Relational Database Service (RDS)
The default policy includes permission to discover RDS services, instances, and clusters. To get database-level metadata, users, and privileges, Veza will need to be able to execute database queries as a local Postgres or MySQL user.
RDS Service
RDS Instance
RDS Cluster
RDS Cluster Instance
RDS MySQL
With a local MySQL user configured, additional entities are parsed:
RDS MySQL Database
RDS MySQL Table
RDS MySQL Instance
RDS MySQL Role
RDS MySQL Effective Permission
RDS MySQL Role Instance
RDS MySQL Local User
RDS MySQL Local User Instance
RDS MySQL Service
RDS PostgreSQL
The following entities are discovered using a local Postgres user to run queries:
RDS Postgres Database
RDS Postgres Schema
RDS Postgres Instance
RDS Postgres Service
RDS Postgres Table
RDS Postgres Group
RDS Postgres Effective Permission
RDS Postgres Local User
Amazon Redshift
The default policy only includes API permissions to get authorization metadata for Redshift clusters. To connect to Redshift databases for full discovery, a local Redshift user with the redshift:GetClusterCredentials
IAM privilege must be available.
Redshift Cluster
Redshift Database
Redshift Schema
Redshift Effective Permission
Redshift Local User
Redshift Database Instance
Redshift Group
Redshift Table
Redshift Service
S3 Buckets
Using the recommended policy, Veza will parse :
S3 Service
S3 Bucket
S3 Bucket Policies
S3 Bucket Policy Statement
As of release 2022.2.1
, effective permissions to S3 now consider object-level permissions granted via IAM policy. Actions granted via *
, bucketname
, and bucketname/*
now extend to the appropriate S3 object(s) and can be reviewed in detail by clicking Explain Effective Permissions from the Graph actions sidebar.

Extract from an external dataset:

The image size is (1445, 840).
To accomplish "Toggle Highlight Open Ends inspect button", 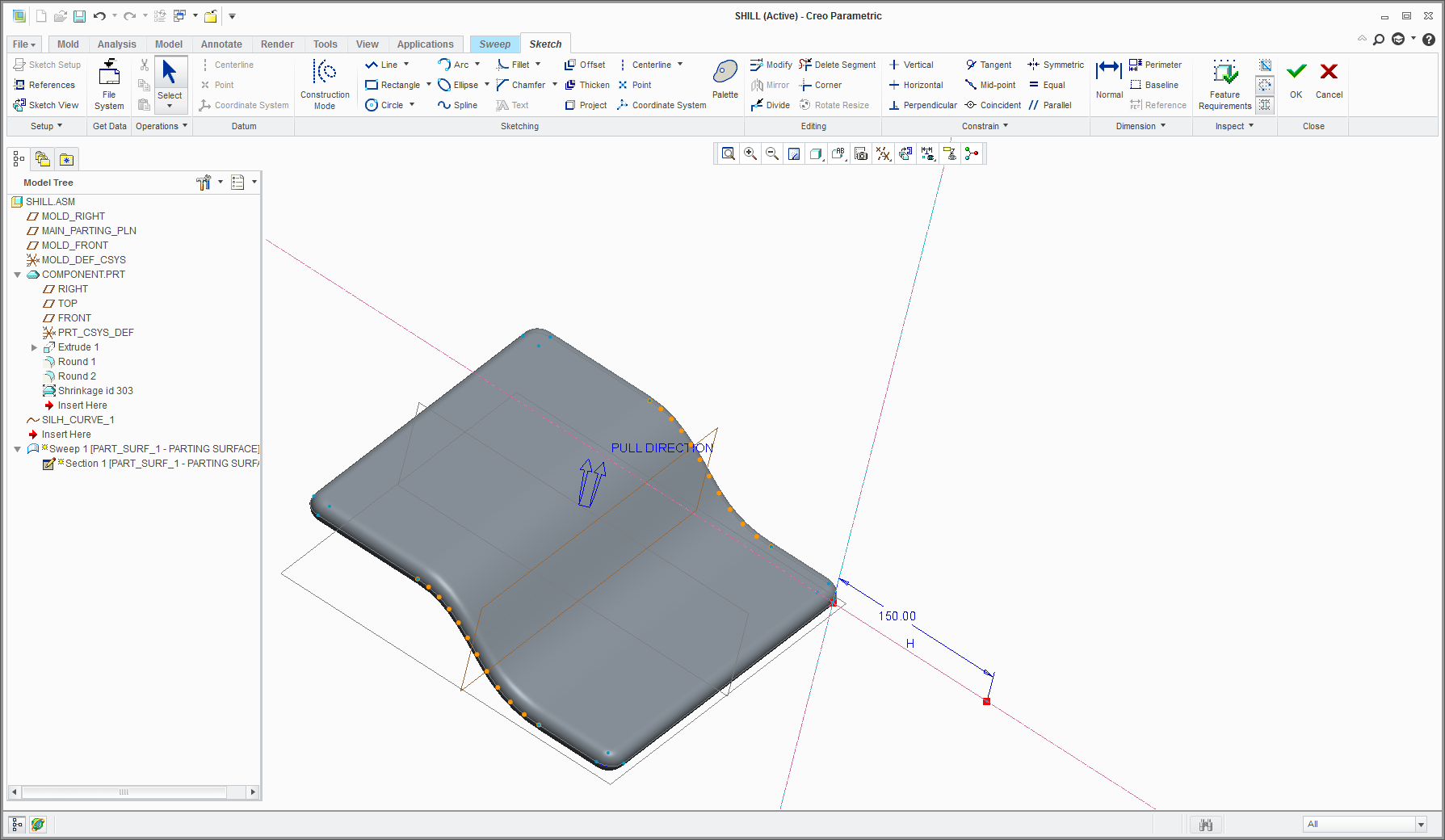I will click(x=1265, y=85).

Access Points are not yet supported.
Note that S3 bucket objects can have individual Access Control Lists. Since Veza doesn't parse individual bucket objects, object-level permissions may not be authoritative for buckets allowing ACLs. Buckets with ACLs enabled should be monitored as part of secure operational practice, which can be accomplished using the system query "S3 buckets with potential public ACLs."
Key Management Service (KMS)
Veza natively supports AWS Key Management Service (KMS) using the recommended IAM policy. You can search to find Customer Master Keys (CMKs) and view cross-service relationships between IAM roles and policies, KMS keys, and data sources.
KMS Service
KMS Customer Managed Key (CMK)
KMS Policy
KMS Policy statements
KMS Permissions
KMS Customer Managed Key Permissions
In order for a CMK to be discoverable, its Key Policy must have IAM permissions enabled, or grant the Veza AWS IAM principal directly. See KMS for more information.
DynamoDB
DynamoDB discovery doesn't require a local user and is enabled in the default policy:
DynamoDB Service
DynamoDB Table
DynamoDB Secondary Index
DynamoDB Stream
See DynamoDB for more information.
Elastic MapReduce
The default policy includes permissions to get:
EMR Service
EMR Cluster
EMR Node
EMR Studio
EMR Notebook Execution
The EMR service to discover must use EC2 (EMR on EKS isn't yet supported). See EMR for more details.
EC2
The default policy includes permissions to gather entities for:
EC2 Service
EC2 VPC
EC2 Security Group
EC2 Instance
As of Veza
2021.2.1
, EC2 discovery is supported for up to 1000 instances per AWS account.
Unsupported Conditions in Policy Statements
Veza does not currently support all AWS policy conditions operators and keys.
The unsupported conditions include ones that are difficult to parse or meaningless in Veza's graph representation, such as DateGreaterThan
:aws:CurrentTime
. However, unsupported conditions CAN have a meaningful impact on the actual access granted to principals shown in Graph.
When Veza detects an unsupported condition, the boolean property Unsupported Condition
is set to True
for the corresponding Policy Statement and Permission nodes.
This property can be included in an Attribute Filter to display query results that are or are not impacted by unsupported conditions.